Taka decyzja, jak tłumaczy Ratusz, pozwoli poprawić warunki działania sąsiadującego z podstawówką IV LO, które nie mieści się w swej obecnej siedzibie. Już teraz ogólniak korzysta z ośmiu sal lekcyjnych oraz sali gimnastycznej w budynku szkoły podstawowej. Mimo to, jak podkreślają urzędnicy, lekcje organizowane są do późna, co jest uciążliwe dla licealistów dojeżdżających spoza Lublina.
– W wyniku likwidacji SP 19 budynek szkoły zostanie przekazany na rzecz IV LO, co przyczyni się do poprawy warunków lokalowych i jest szczególnie ważne w perspektywie rekrutacji do szkół ponadpodstawowych zwiększonej liczby uczniów – przekonuje Izolda Boguta z biura prasowego Ratusza.
Uczniowie „dziewiętnastki”, których jest 179, mają być przeniesieni całymi klasami do podstawówki nr 25 przy Sierocej, która ma 181 uczniów. Urząd Miasta twierdzi, że wszyscy się tam pomieszczą i będą mieć dobre warunki.

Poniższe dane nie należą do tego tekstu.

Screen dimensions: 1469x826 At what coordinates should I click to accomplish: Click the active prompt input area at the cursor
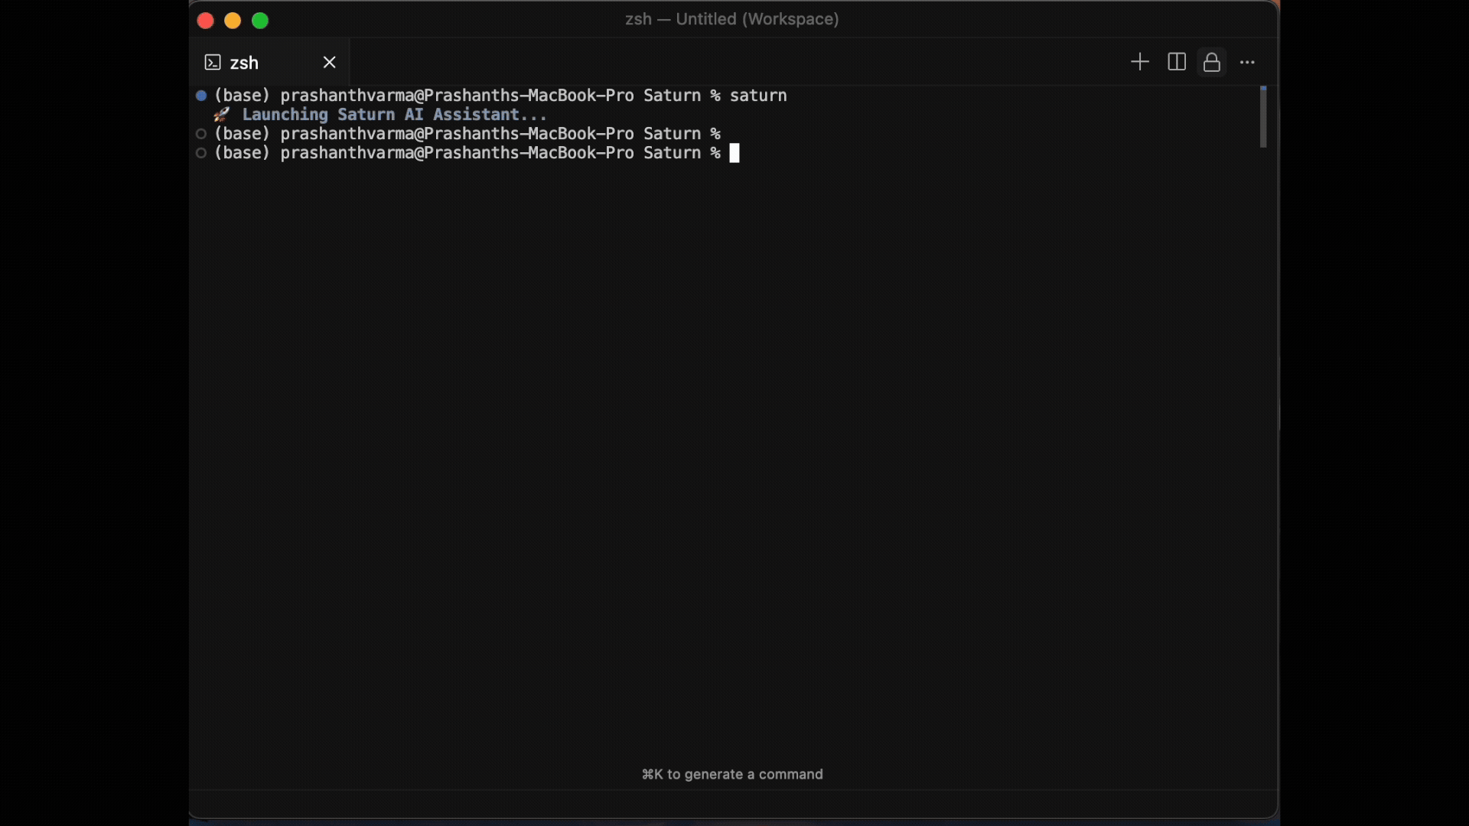(x=735, y=153)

– Budynek szkoły nr 25 posiada 16 sal lekcyjnych, salę komputerową, salę gimnastyczną, świetlicę, bibliotekę, stołówkę, kuchnię. Wszystkie sale lekcyjne wyposażone są w komputery z dostępem do internetu – wylicza Boguta. – Budynek szkoły poddany został termomodernizacji. Wyremontowana została też szkolna kuchnia w ramach rządowego programu „Posiłek w szkole i w domu”.
Rodzice posyłający dzisiaj dzieci do „dziewiętnastki” sprzeciwiają się likwidacji placówki i przeniesieniu uczniów do SP 25. – Nikt wcześniej nie robił żadnych konsultacji. Z dnia na dzień zostało postanowione, że od września nasze dzieci mają tam chodzić – mówił nam ojciec jednego z uczniów.
Broniący szkoły rodzice chwalą ją sobie m.in. za to, że jest nieduża, dzięki czemu lekcje kończą się wcześnie. – Tu jest jednozmianowy system nauczania – podkreślał jeden z protestujących. – To nie jest moloch.
Jak będzie przy Sierocej? – Szkoła Podstawowa nr 25 w bieżącym roku szkolnym posiada wolne sale lekcyjne, jej baza nie jest w pełni wykorzystana. Przewidujemy, że po połączeniu ze SP nr 19 zajęcia dydaktyczne kończyć się będą nie później niż o godzinie 15 – odpowiada Izolda Boguta. Przedstawiciele Ratusza twierdzą też, że uczniowie ze Szkolnej nadal będą mieć rozszerzony program języka hiszpańskiego, będący dziś jednym z atutów skazywanej na likwidację „dziewiętnastki”.
Nauczyciele ze Szkolnej mają od 1 września pracować przy Sierocej, pracownicy obsługi mają mieć możliwość pracy w IV LO, a pracownicy administracji w innych jednostkach oświatowych prowadzonych przez miasto.